There's something thrilling about watching a Rube Goldberg machine go through its elaborate motions, something human. When a ball zips down a length of track to hit one thing, knocking over another, and so on, there's a tension between the known—how objects will react to being pushed around, which we can infer after years of experience with how physics work on Earth—and the unexpected: how mechanical elements are arranged in order to exploit physics.
Computers, however, don't have the same experiences that humans do—for example, years of touching and pushing things around in physical space, which we draw on when we look at an object to predict where it will go next. In short, computers don't understand physics in the same intuitive way that humans do. Could an AI ever understand a system like a Rube Goldberg machine like humans do, much less make one of its own?
Researchers at MIT's Computer Science and Artificial Intelligence Lab (CSAIL) are one step closer to solving this problem. Their AI system, called "Galileo," uses an open source physics engine called Bullet—it's been used in Rockstar games and Hollywood movies alike—to predict the physical properties of an object, such as weight and density, based on visual input, and then uses this data to determine how the object will react in certain situations.
"The idea is that to get an understanding of your environment, you mimic or simulate unfolding events in the brain," said Ilker Yildirim, co-author of a paper describing the work. "Here, literally making use of a physics engine is trying to mimic what is happening in the brain."
In other words, the AI does something similar to when you look at a rock on the beach and think about what will happen when you drop it in the water: you estimate how much the rock weighs, how dense it is, and mentally project the situation forward in time, concluding that it'll most likely sink.
Galileo is kind of a Rube Goldberg machine itself, in that it's a complicated system designed to do what humans easily can. The first part of the system is a visual tracking algorithm that recognizes objects in a moving scene—in this case, videos recorded by the researchers—and estimates their shape and velocity. Next, the physics engine takes this data and generates estimated values for the objects' mass and friction coefficient, and simulates the scene forward in time: what would happen, say, when one object is dropped down a ramp and hits the other.

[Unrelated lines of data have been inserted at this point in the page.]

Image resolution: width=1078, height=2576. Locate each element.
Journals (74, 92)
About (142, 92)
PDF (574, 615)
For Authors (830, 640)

Finally, the physics engine's predicted values are mapped on to static images of the objects picked out by the tracking algorithm and fed into a neural network—"layers" of simulated neurons that run calculations on input data and self-correct until a desired output is achieved. After this training period, the network is primed to "look" at objects it hasn't seen before and guess what will happen to them. In tests, the network could guess what was going to happen in videos of objects being dropped down a ramp after only the first frame, and nearly as well as humans.
"One potential application for this is robotics," said Yildirim. "Often, robots operate in settings where they have to deal in uncertainties in the environment, say, in an assembly line. One of the implications of understanding things like friction in robotics, is that robots will be able to cope with uncertainty in their environment."
But, like other deep learning techniques that seek to help robots one day understand the world around them, Yildirim and his colleagues' system has only been tested in highly limited, tightly defined scenarios, Yildirim explained.
It'll be a while yet before our computational Rube Goldberg machines—deep learning neural networks—are building Rube Goldberg machines of their own.